With my son just one month short of turning fourteen, I feel like I now have entered a phase of on-going battles. Our relationship is solid enough, yet it is not filled with tranquility but instead is prone to raging storms followed by short interludes of calm. My husband and I sense that we are just beginning to make our way down the long road of teenagedom, and this road is starting to look very long indeed.
I suppose much of this tension is about the changing of the guard, and our child now becoming an adult and making more decisions that he is accountable for. The problem is: the decisions he makes aren't the ones we'd make. Like sleeping half the day away after staying up well into the night to watch three movies from the Saw series ... or opting to start a major science project at 10 pm on the night before it's due ... or determining that skipping an after school tutoring lesson is okay as long as you get to hang out with your friends at the library instead.
These decisions and their ramifications can be addressed and may result in some type of carrot and stick approach, like losing privileges. Where my irritation turns to worried fear is when I don't feel that my son's making smart choices when it comes to managing his diabetes.

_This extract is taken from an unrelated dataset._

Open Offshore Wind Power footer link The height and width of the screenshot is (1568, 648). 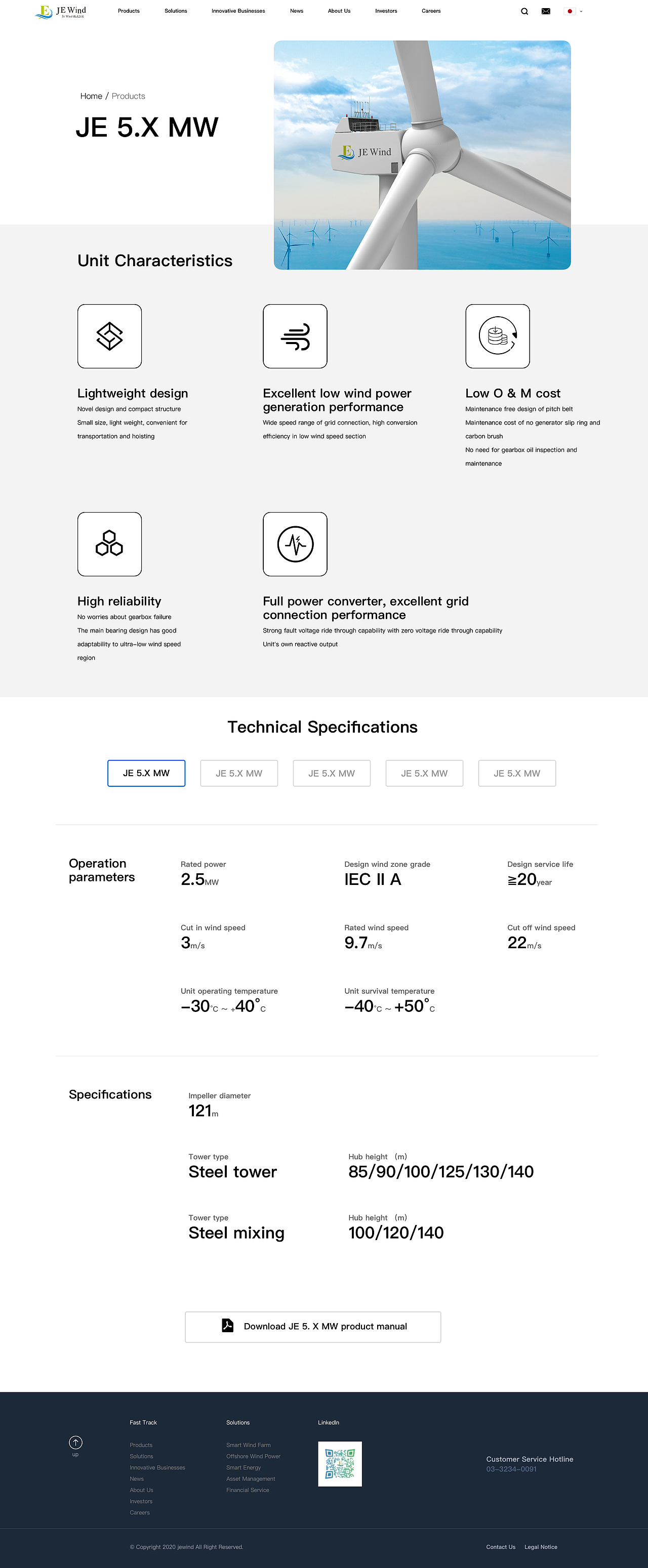tap(253, 1456)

Let's face it, a "D" in Algebra is a lot easier to stomach than a high A1C. You can rectify a poor math grade; it's impossible to undue the damage done by high BG levels.

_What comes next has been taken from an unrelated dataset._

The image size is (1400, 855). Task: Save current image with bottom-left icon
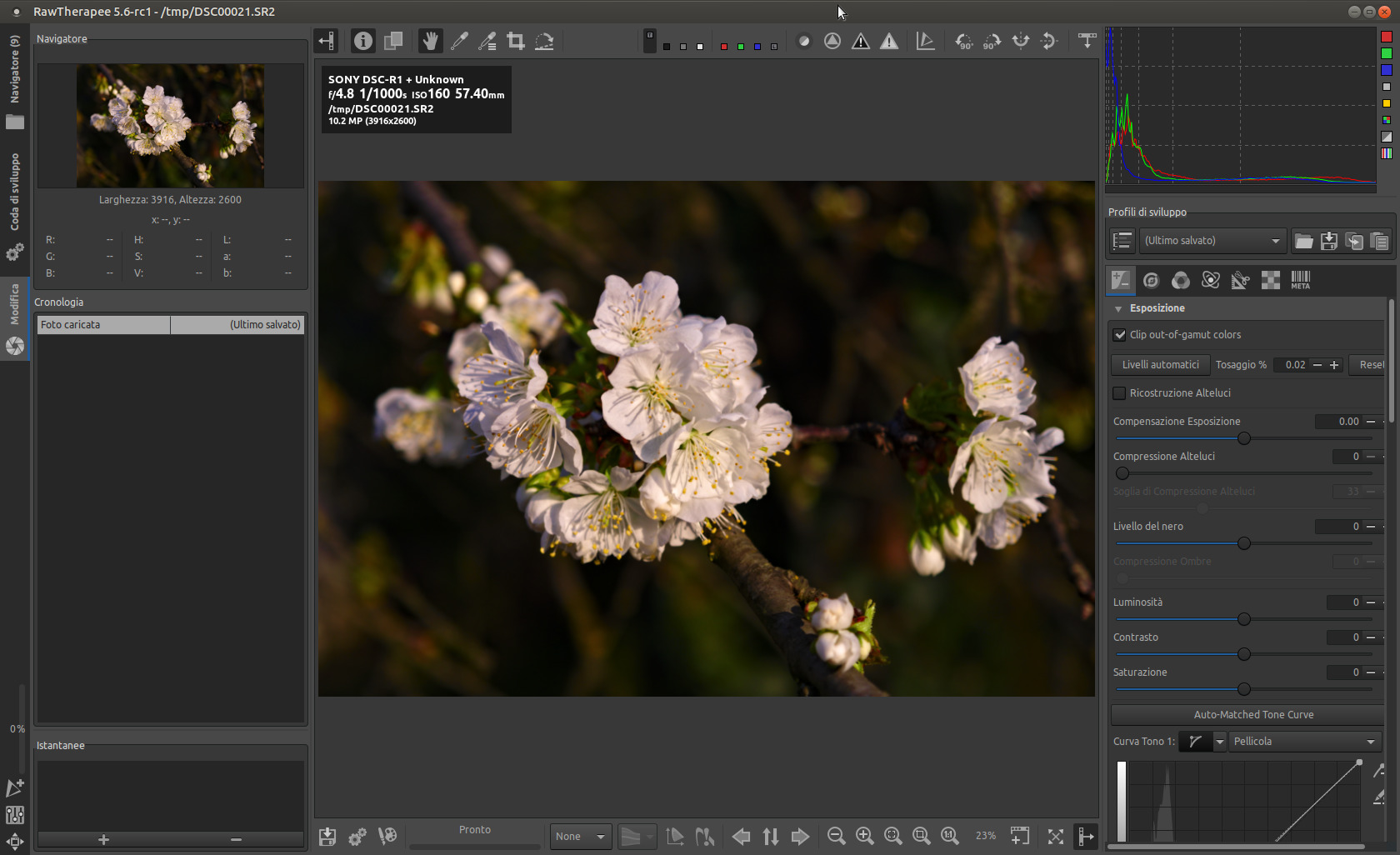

Although I have really come to appreciate my son as he becomes an adult (I love the chance to discuss with him, on an even playing field, his opinions and thoughts on everything from politics to movies), there are days -- at times on end -- when I feel at such odds with him that I am pushed to the brink of exhausted frustration. His Type 1 diagnosis has only exacerbated these feelings. A very recent incident almost drove me to pull half my head of hair out: he'd spent two weeks testing erratically and not recording his BG levels and dosage although he told me that he had. My bad: I didn't double check. His bad: Not telling me the truth because he was burnt out on testing and didn't want to keep the logs.
It was at that point that I recalled some sage words I heard from a conference speaker: "The best thing about the teenage years are that they end." This speaker was Dr. Jill Weissberg-Benchell, lead psychologist specializing in teenagers with diabetes at Children's Memorial Hospital in Chicago, who presented at the July 09 Children With Diabetes conference.
Using these words as a guide, I tried to consider how I could better handle the situation going forward and to better understand what may be driving my teenager. As with most parents, we've given our son more responsibility and hence more accountability for a variety of things as he's gotten older. For instance, we tell him to go do his homework and expect it to be done, instead of sitting down with him and walking through every item of work that needs to be done, as we do with our second-grader. We've taken a similar approach with his diabetes. But the more hands off we are, the less control we have. And, like many other Type 1 teenagers, as he takes on more responsibility for his condition, he often doesn't use the same amount or type of attention that we would like. Our natural reaction is that we believe that our teen doesn't care.